The preachers of the health and wealth Gospel have distorted the Good News of the Resurrected Christ by implying that the Risen Christ is the guarantor of the promise to make you healthy and wealthy. So, it is no surprise that some run from the church, convinced that all it promises is a religious justification for the consumer-oriented world in which we live and that the church could care less about the poor.
By the same token, however, the preachers of Progressive Protestantism have distorted the Gospel by suggesting that the Resurrection is a metaphor for a new political order — which is why still other people find it hard to grasp just how important the news of the Resurrection is to their lives. They are justly suspicious that – presented in that fashion – the Gospel is just another brand of politics offered up in religious costume.
But it is also hard to hear the good news of the Resurrection, because new atheists and the church’s detractors offer up lies about the promise of a life without God:
Read as many of them as you like and I’ve read a fair number of them, and you come away with the inescapable conviction that atheists and agnostics are not really honest with themselves or with anyone else. They try to suggest through a sleight of hand that life has meaning and there are moral values that govern life – or should. But in a cosmic vacuum where there is no God and one in which our lives and the lives of everyone we love are an accident waiting to be extinguished, they are never willing to acknowledge that such convictions are pure fiction.
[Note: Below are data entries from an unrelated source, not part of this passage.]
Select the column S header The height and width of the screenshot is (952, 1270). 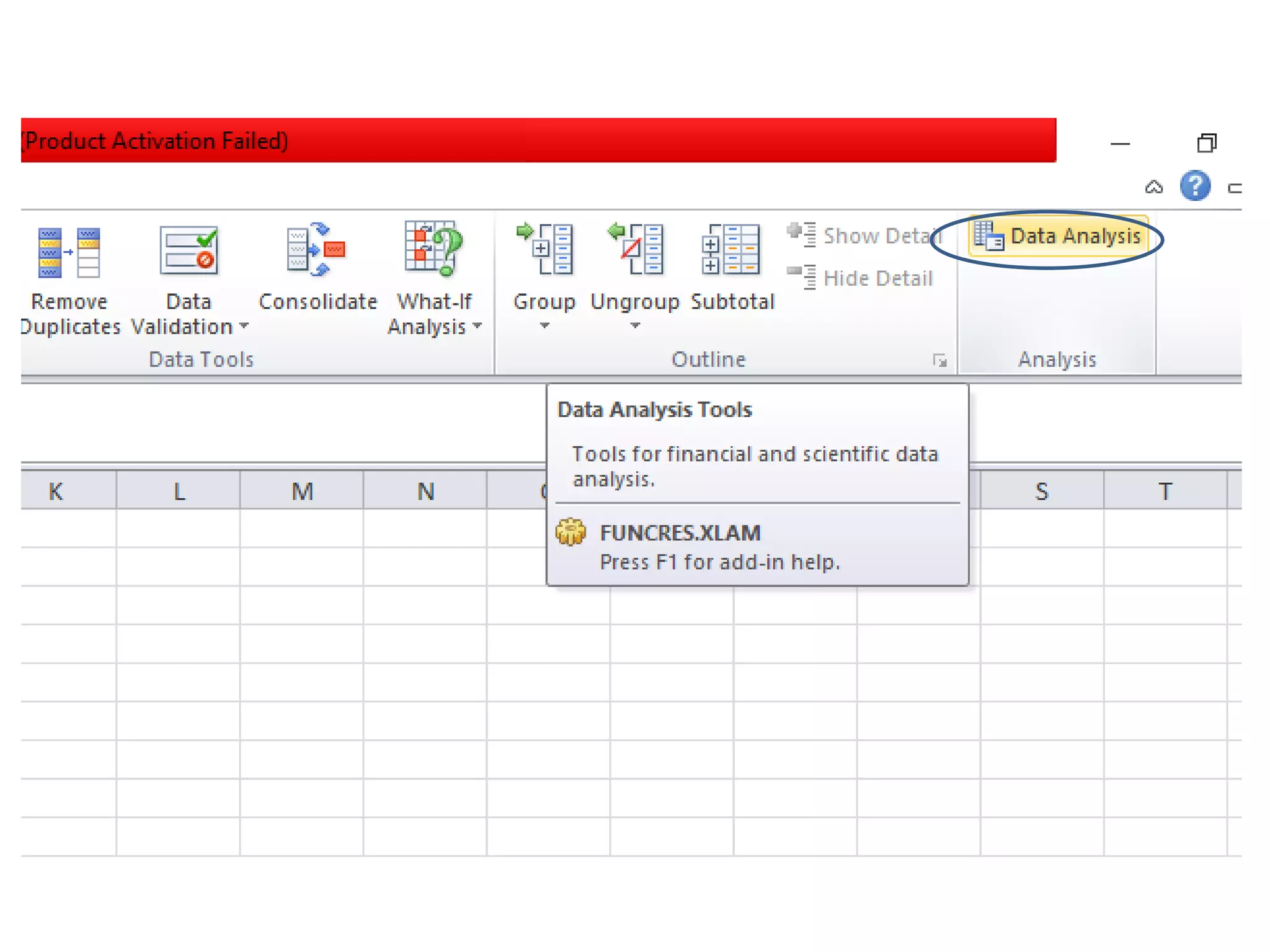1041,491
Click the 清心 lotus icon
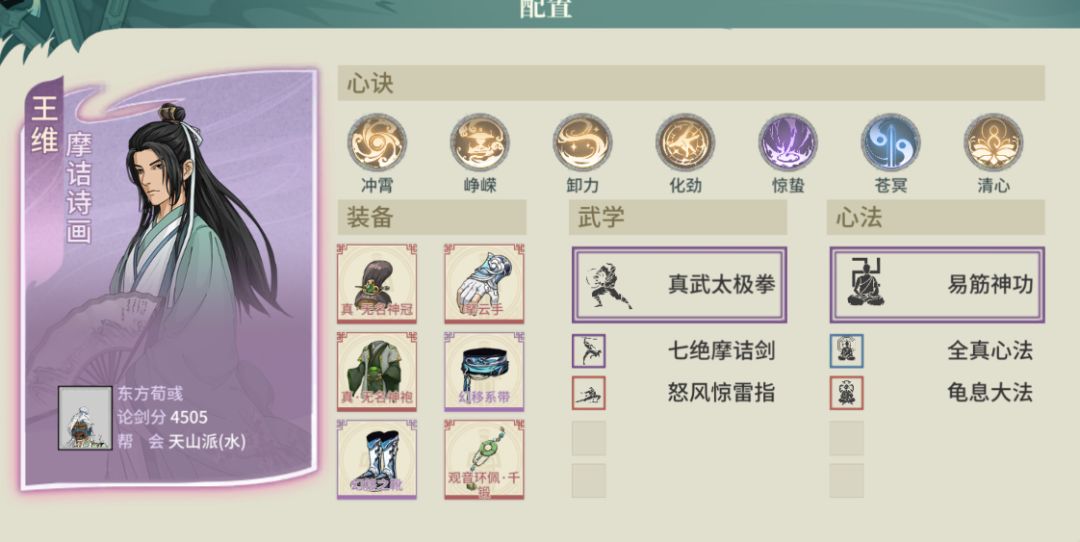Screen dimensions: 1080x542 click(x=993, y=143)
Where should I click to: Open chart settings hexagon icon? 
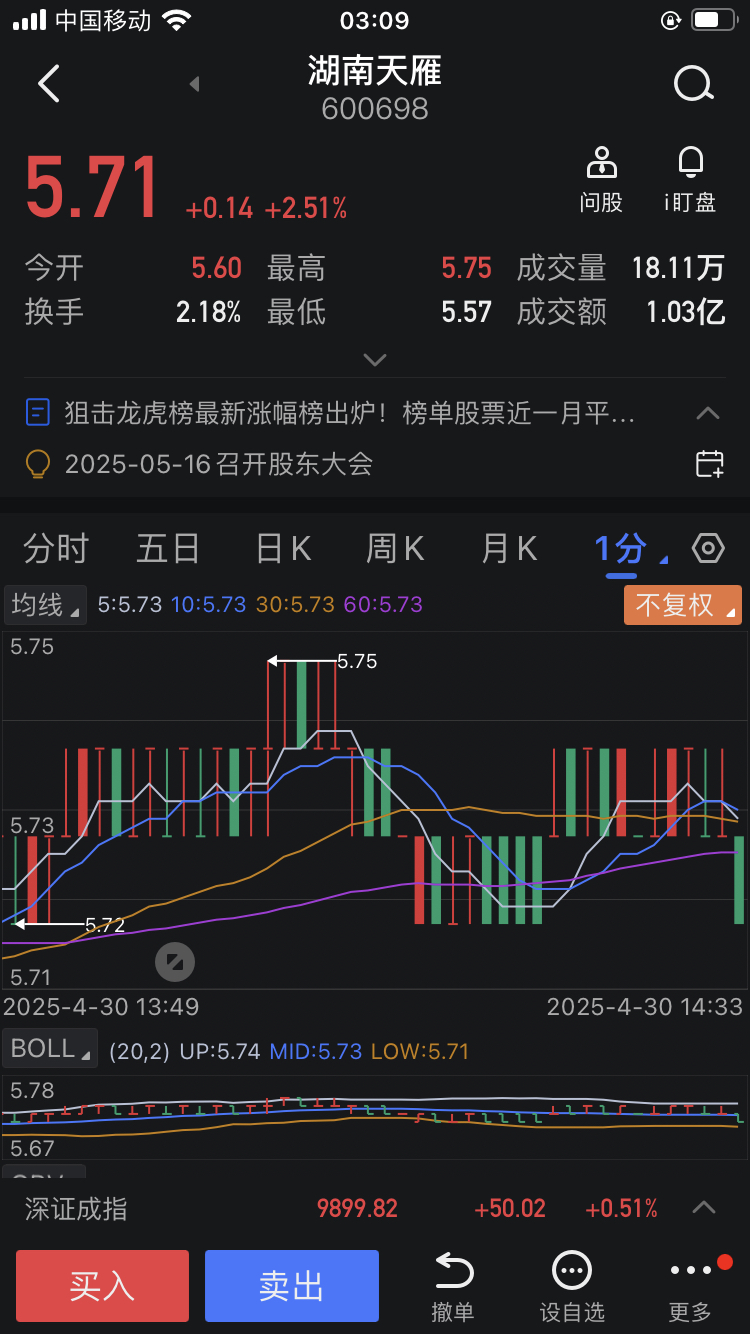point(708,548)
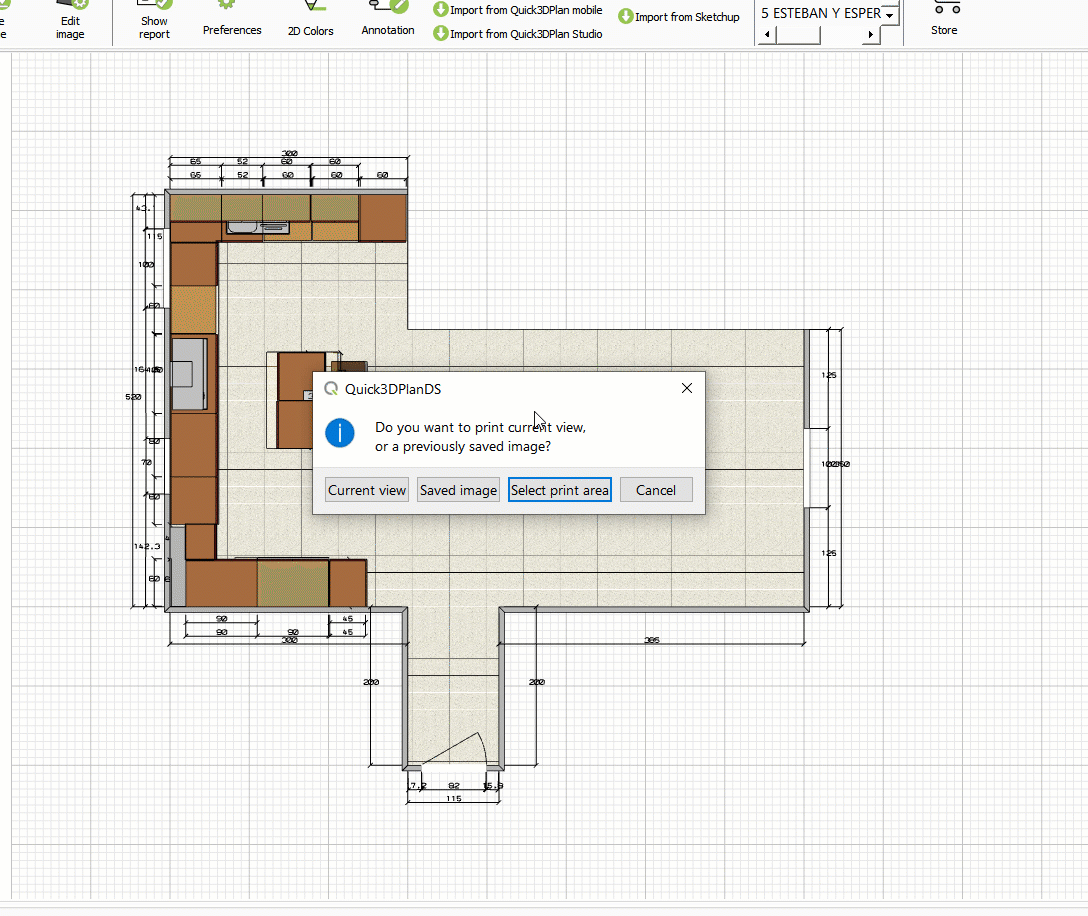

In the world of atheists and agnostics there is no meaning-making that lasts. No moral principles to which anyone is obliged to observe. No life that isn’t dust. Such efforts are, at best, futile gestures and, at worst, a cruel joke.
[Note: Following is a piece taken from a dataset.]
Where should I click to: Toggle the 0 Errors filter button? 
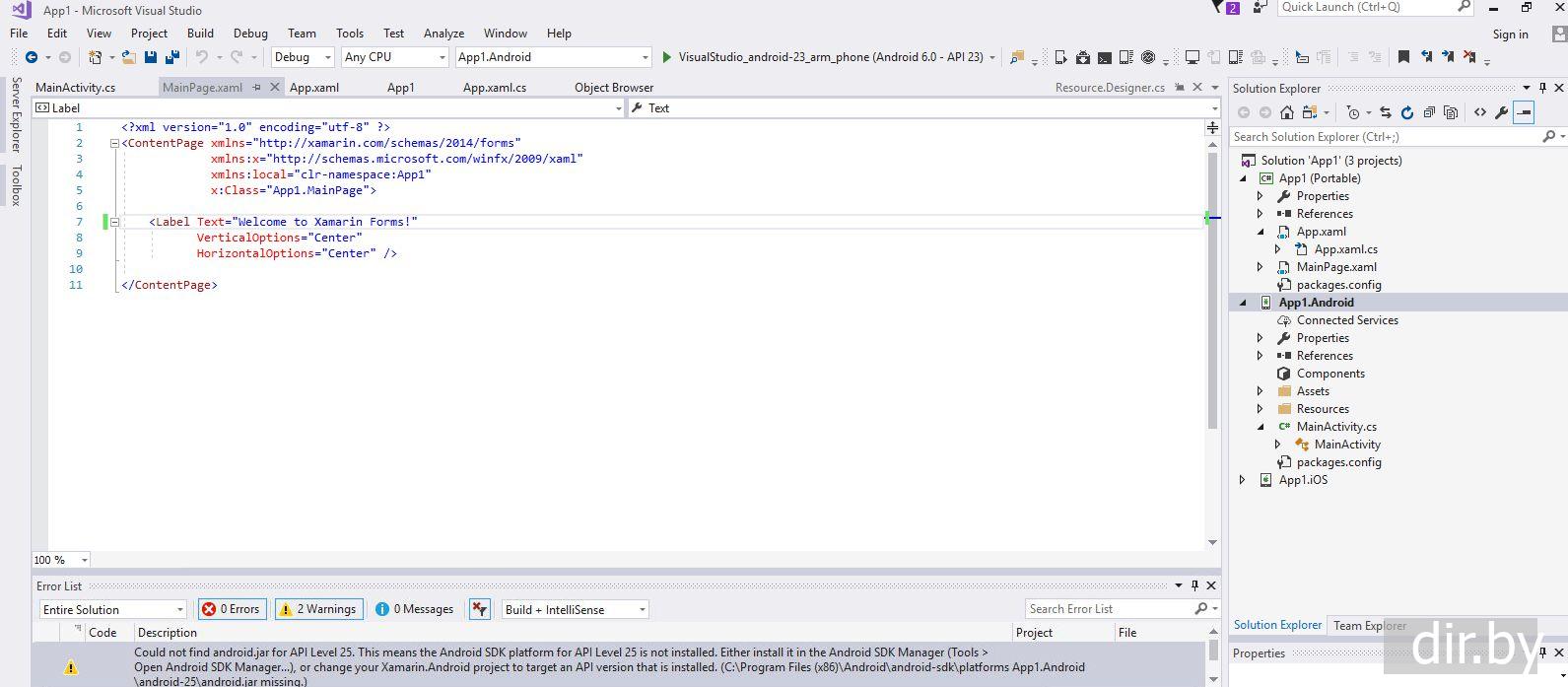232,609
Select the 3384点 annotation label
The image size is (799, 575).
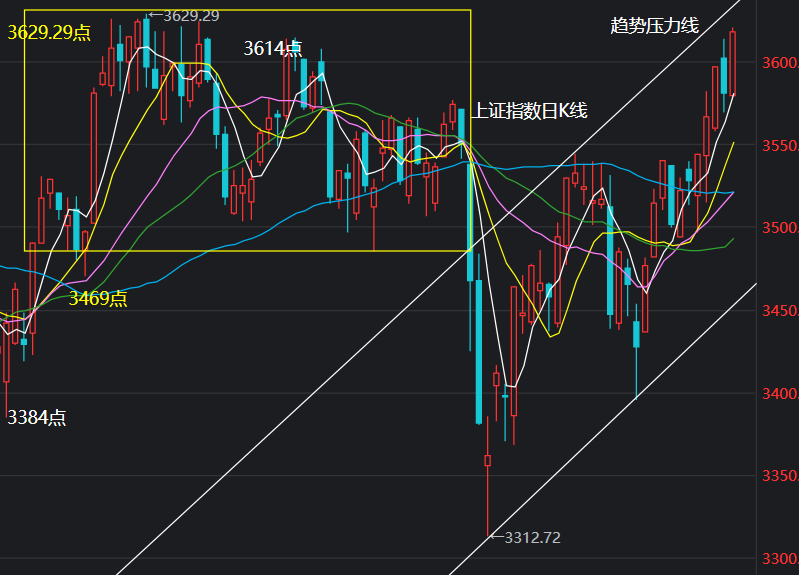37,417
But there is one more hard thing I need to say. One more thing that makes it difficult to hear the Good News of Easter:
No matter how badly we have done in explaining the hope of the Resurrection and no matter how much nonsense has been offered in its place, the other thing I have had to face in my own life and the one thing that we all need to face, is the resistance to the Good News of the Resurrected Christ in our own hearts. It may sound strange to say that the offer of meaning, purpose, hope, and joy can be hard to hear, let alone accept – but it is.
It is because the Resurrected Christ calls us to follow him. He calls us to hear him. To place him at the center of his life. To love what he loves and care for those for whom he cares. And that always threatens to up-end our lives. Not just in big ways, but in a thousand small ways: simply by asking ourselves what we would do differently if we are now – and always will be – in the presence of the Lord of Life.
The longer we sit with that possibility the more the questions multiply: Would we be a bit more honest and vulnerable? Would we be more loving and self-giving? Would we be more generous with others and with everything that God has given us? Would we be less self-absorbed? Would we look beyond our lives to the purposes of God in our world? Would we be willing to risk ourselves or talk a bit less about our boundaries and our goals? Would we be more likely to forgive and love, rather than judge and hate?
We would undoubtedly do all of those things and more, because this way of being is reflected in the life and death of Jesus. And the Resurrection is God’s “yes” to all that his life tells us about the nature of God and God’s purpose for our lives.
But it is all too easy to be content with so much less. To live with our brokenness, anger and envy, or to simply let days slip by us, one after another, unaware of their emptiness. My hope is that you will not surrender to that temptation, but say “yes” to God’s “yes” that we celebrate on this Easter Sunday. To do that is what it means to stop looking for the one who lives among the dead and give ourselves completely to the One Who Lives.
The Lord is Risen. He is Risen Indeed.